The year 2024 saw significant changes in Serbia’s energy sector, although the price of electricity and gas remained stable. The methodology for calculating electricity prices for the economy was modified, while the introduction of “dynamic” tariffs for citizens was outlined as part of a future shift away from the current system of cheap and expensive electricity.
One of the most notable contracts was a €1.9 billion deal for constructing self-balancing solar power plants. However, the future of an even more expensive project—the €2.4 billion investment in the oil refinery in Smederevo—remains unclear. The end of Serbia’s stand-by arrangement with the International Monetary Fund (IMF) led to the implementation of several agreed-upon steps, including the adoption of the Energy Development Strategy until 2040, the new electricity pricing model, and the regular publication of Serbia’s largest electricity debtors list, though no such list has yet been released by Srbijagas.
At the end of the year, the Serbian government made an interesting announcement: it would “assess the possibility” of privatizing the Resavica underground coal mining company.

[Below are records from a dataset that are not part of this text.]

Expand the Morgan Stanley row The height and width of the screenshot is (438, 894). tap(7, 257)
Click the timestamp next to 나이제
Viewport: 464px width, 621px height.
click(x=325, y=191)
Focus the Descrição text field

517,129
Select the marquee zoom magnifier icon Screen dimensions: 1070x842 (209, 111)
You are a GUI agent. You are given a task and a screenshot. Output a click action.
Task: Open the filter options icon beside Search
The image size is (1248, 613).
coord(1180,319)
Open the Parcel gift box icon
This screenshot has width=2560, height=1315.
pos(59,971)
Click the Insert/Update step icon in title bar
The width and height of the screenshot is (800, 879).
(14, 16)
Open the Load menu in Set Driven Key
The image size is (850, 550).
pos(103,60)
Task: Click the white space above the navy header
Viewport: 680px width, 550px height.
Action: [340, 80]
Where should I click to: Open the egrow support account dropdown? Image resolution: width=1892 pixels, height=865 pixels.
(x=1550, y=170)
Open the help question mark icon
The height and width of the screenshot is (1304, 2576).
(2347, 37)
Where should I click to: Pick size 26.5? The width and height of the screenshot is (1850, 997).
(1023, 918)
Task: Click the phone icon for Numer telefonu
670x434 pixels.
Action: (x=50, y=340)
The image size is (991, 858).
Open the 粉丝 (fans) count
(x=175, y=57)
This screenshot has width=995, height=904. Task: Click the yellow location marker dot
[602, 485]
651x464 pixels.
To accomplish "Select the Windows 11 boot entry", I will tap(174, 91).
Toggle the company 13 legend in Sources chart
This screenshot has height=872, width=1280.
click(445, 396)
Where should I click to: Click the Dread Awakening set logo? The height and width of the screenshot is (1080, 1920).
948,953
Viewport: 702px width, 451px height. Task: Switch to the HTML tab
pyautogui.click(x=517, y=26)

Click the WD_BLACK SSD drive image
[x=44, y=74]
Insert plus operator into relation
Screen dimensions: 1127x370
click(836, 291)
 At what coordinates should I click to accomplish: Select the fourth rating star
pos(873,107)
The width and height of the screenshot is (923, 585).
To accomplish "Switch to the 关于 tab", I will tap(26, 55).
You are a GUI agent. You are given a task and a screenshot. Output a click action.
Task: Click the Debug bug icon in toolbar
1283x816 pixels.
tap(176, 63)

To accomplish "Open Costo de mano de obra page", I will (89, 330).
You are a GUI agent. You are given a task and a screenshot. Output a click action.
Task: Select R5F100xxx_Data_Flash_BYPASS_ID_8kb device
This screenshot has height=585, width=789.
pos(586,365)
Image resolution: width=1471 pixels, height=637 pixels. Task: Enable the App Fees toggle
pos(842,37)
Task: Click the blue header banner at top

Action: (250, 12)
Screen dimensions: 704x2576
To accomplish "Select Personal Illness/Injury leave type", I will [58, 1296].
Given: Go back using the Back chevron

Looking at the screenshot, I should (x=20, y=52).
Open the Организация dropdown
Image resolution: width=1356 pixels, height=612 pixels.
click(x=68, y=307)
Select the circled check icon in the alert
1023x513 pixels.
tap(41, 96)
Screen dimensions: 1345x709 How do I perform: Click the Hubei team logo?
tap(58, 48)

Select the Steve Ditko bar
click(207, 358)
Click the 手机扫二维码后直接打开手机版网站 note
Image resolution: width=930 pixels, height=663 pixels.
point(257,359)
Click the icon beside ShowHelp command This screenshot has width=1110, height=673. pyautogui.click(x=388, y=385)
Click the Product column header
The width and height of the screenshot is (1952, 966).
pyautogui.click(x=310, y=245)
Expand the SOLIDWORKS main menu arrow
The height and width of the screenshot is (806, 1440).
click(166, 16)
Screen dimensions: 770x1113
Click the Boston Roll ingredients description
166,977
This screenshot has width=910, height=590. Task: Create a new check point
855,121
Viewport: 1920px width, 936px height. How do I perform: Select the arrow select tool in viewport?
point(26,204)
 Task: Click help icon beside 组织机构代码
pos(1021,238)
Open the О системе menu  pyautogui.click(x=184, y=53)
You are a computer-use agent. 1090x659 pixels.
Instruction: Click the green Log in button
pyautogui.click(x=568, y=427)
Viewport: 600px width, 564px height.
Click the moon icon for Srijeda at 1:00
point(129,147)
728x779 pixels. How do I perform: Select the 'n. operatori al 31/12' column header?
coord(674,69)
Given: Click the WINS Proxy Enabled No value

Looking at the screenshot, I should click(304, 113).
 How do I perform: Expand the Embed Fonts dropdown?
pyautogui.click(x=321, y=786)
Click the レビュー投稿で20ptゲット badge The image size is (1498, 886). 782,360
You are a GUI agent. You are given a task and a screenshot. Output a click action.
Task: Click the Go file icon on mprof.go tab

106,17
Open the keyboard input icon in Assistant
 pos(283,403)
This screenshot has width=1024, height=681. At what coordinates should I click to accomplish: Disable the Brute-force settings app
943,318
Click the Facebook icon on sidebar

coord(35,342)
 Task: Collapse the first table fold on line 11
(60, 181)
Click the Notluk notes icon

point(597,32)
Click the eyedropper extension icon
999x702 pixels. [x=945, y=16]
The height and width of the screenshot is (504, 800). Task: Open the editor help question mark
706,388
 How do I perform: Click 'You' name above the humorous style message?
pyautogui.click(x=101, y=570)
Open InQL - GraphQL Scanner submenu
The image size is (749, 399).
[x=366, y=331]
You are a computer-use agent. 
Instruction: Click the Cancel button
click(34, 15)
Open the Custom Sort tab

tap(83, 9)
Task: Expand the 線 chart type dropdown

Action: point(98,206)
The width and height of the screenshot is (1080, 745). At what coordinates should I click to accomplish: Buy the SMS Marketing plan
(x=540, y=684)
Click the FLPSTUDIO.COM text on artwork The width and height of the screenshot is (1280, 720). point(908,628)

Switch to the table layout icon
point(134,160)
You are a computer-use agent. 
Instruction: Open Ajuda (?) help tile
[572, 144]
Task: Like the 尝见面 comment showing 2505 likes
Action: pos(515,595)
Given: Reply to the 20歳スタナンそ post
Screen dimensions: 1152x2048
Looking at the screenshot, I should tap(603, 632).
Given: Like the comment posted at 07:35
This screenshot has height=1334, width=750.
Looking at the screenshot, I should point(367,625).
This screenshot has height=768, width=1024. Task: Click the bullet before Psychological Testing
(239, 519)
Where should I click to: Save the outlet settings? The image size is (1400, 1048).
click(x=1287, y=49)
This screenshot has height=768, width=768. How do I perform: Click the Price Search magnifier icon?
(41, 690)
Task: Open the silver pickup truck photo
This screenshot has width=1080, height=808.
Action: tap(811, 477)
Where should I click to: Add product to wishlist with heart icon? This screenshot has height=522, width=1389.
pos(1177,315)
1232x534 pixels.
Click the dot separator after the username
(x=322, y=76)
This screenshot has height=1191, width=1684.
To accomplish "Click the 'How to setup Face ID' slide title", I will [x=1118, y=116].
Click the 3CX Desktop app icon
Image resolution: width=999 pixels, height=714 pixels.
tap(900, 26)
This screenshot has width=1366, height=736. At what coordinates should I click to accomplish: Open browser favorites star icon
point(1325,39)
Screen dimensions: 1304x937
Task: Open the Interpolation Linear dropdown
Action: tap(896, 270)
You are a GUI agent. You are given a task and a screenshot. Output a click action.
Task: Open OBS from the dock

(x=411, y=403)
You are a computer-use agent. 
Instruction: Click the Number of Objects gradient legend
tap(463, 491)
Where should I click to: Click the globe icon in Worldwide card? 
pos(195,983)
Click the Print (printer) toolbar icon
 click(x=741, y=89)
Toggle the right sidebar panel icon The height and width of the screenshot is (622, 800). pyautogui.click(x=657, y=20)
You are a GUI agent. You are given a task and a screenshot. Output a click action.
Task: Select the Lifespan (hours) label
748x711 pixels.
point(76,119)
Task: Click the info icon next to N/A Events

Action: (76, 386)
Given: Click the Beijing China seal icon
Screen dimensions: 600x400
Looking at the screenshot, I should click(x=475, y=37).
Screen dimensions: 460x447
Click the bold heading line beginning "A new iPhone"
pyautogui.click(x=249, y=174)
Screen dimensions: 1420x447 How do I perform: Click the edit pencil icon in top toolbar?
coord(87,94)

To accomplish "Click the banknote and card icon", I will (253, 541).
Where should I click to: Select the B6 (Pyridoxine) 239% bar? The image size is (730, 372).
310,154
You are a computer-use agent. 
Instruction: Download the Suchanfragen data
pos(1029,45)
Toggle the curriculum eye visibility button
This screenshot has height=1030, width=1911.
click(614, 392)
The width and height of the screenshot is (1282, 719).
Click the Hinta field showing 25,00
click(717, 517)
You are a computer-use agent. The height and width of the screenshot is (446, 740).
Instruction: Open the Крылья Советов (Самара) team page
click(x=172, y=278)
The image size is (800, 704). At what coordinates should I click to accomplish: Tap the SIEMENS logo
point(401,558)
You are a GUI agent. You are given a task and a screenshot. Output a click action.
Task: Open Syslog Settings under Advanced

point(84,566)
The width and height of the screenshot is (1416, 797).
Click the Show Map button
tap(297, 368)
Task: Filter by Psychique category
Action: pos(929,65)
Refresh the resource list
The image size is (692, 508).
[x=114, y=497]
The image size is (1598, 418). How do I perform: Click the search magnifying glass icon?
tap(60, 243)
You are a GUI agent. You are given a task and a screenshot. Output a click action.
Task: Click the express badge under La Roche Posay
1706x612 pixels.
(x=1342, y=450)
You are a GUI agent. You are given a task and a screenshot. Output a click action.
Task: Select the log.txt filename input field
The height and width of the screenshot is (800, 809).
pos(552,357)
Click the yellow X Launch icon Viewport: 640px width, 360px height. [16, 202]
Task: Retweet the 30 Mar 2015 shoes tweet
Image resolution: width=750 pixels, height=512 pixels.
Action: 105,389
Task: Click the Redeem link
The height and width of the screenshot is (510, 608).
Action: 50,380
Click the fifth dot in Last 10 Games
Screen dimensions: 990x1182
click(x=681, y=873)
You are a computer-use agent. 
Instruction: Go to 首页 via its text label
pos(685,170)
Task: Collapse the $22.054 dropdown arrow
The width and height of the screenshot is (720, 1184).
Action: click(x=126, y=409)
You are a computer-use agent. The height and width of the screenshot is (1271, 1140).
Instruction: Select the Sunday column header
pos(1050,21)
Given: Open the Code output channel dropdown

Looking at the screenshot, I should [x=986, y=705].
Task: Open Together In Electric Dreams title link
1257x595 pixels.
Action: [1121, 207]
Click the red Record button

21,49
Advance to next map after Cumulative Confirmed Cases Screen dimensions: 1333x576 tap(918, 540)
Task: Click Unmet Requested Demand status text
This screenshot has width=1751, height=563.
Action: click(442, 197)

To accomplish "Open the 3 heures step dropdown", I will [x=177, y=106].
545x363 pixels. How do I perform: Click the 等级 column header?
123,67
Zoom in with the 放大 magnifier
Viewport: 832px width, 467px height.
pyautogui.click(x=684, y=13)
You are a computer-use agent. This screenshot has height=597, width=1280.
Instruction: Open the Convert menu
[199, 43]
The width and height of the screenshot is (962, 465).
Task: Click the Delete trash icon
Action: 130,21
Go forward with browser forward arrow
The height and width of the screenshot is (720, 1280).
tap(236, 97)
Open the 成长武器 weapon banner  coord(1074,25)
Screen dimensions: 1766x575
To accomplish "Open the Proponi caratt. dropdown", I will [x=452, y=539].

Assessing the health of Serbia’s energy system
When asked whether Serbia’s energy system was placed on solid footing in 2024, Milojko Arsić, a professor at the Faculty of Economics in Belgrade, pointed out that while the price of electricity has been removed from the agenda—having increased by about 30% over the last two years—questions remain about the management and operation of the state-owned EPS (Electric Power Industry of Serbia).
“It’s crucial to evaluate whether EPS management has been improved and whether the thermal power plants are operating reliably. The Chinese contractors who took over Block 3 at the Kostolac power plant have likely contributed to improved system reliability, but the Obrenovac complex is facing coal shortages and outdated facilities,” Arsić noted.
EPS Director Dušan Tomašević reassured the public that the company was prepared for the upcoming period, with enough electricity to meet the expected consumption levels of approximately 120 gigawatt-hours per day.
Investment in solar power and a new refinery
2024 also saw attention turn to future energy projects, with substantial funds already allocated for them. The Serbian budget’s rebalancing allocated €1.9 billion in guarantees to EPS for contracts with American UGT Renewables and South Korean Hyundai. This project is backed by a Strategic Cooperation Agreement with the U.S. in the energy sector and will add six solar power plants with a combined installed capacity of at least 1,000 megawatts, along with battery storage systems.
Another major investment, much less publicized, is a €2.4 billion project for a new oil refinery in Smederevo, developed in partnership with China Energy International Group. The project is set to be completed within four years of receiving construction permits.
Serbia is also in negotiations with Japan’s International Cooperation Agency (JICA) for financing the Bistrica reversible hydroelectric power plant, a priority project valued at €900 million, which is expected to be included in the 2024 budget.
Nuclear power plants: A new era for Serbia
One of the major discussions in Serbia’s energy landscape was the potential for nuclear power. Following the Serbian president’s announcement in March that the moratorium on nuclear power plant construction would be lifted, formal amendments to the Law on Energy and the Energy Development Strategy until 2040 were passed by the end of November. The first nuclear power plant in Serbia could begin operations before 2050, according to the updated strategy.
This move toward nuclear energy aims to decarbonize the energy sector and prepare for the use of green hydrogen technologies by 2040, allowing for energy transformation and greater environmental sustainability.
Resavica privatization on the horizon?
At the close of 2024, Serbia’s government outlined a new direction for the Resavica coal mining company. The IMF’s fourth and final review of Serbia’s stand-by arrangement flagged the financial situation of the Electricity Distribution Company of Serbia (EDS) as needing urgent attention. The IMF expressed concerns over the fiscal risks posed by insufficient fees for the EDS network and the reliance on development partner loans for large distribution network investments. To address this, the government promised to provide sufficient budgetary support to JP PEU Resavica through subsidies to prevent further debt accumulation.
However, the government also indicated that privatization of Resavica might be a possibility. In the official letter of intent tied to the IMF’s new three-year PCI agreement, the government committed to evaluating the privatization of Resavica or transferring it to management under the new Law on Business Companies Owned by the Republic of Serbia.
Energy transition and local community support
The 2024 Energy Development Strategy highlights Serbia’s approach to transitioning from coal to renewable energy sources. This transition will be financed through a combination of a fund for local communities affected by the energy shift and mechanisms for collecting greenhouse gas emissions under the “polluter pays” principle. The goal is to ensure the continued availability of energy and maintain economic competitiveness during this transition.
Additionally, the strategy outlines plans to use European funds to support the green transition in particularly affected communities in line with the Green Agenda for the Western Balkans.
In summary, Serbia’s energy sector made significant strides in 2024, with new projects, changes in policy, and financial commitments positioning the country for a more sustainable energy future. However, challenges remain, especially in terms of privatization, debt management, and the transition to cleaner energy sources. The coming years will likely be pivotal for the country’s energy development.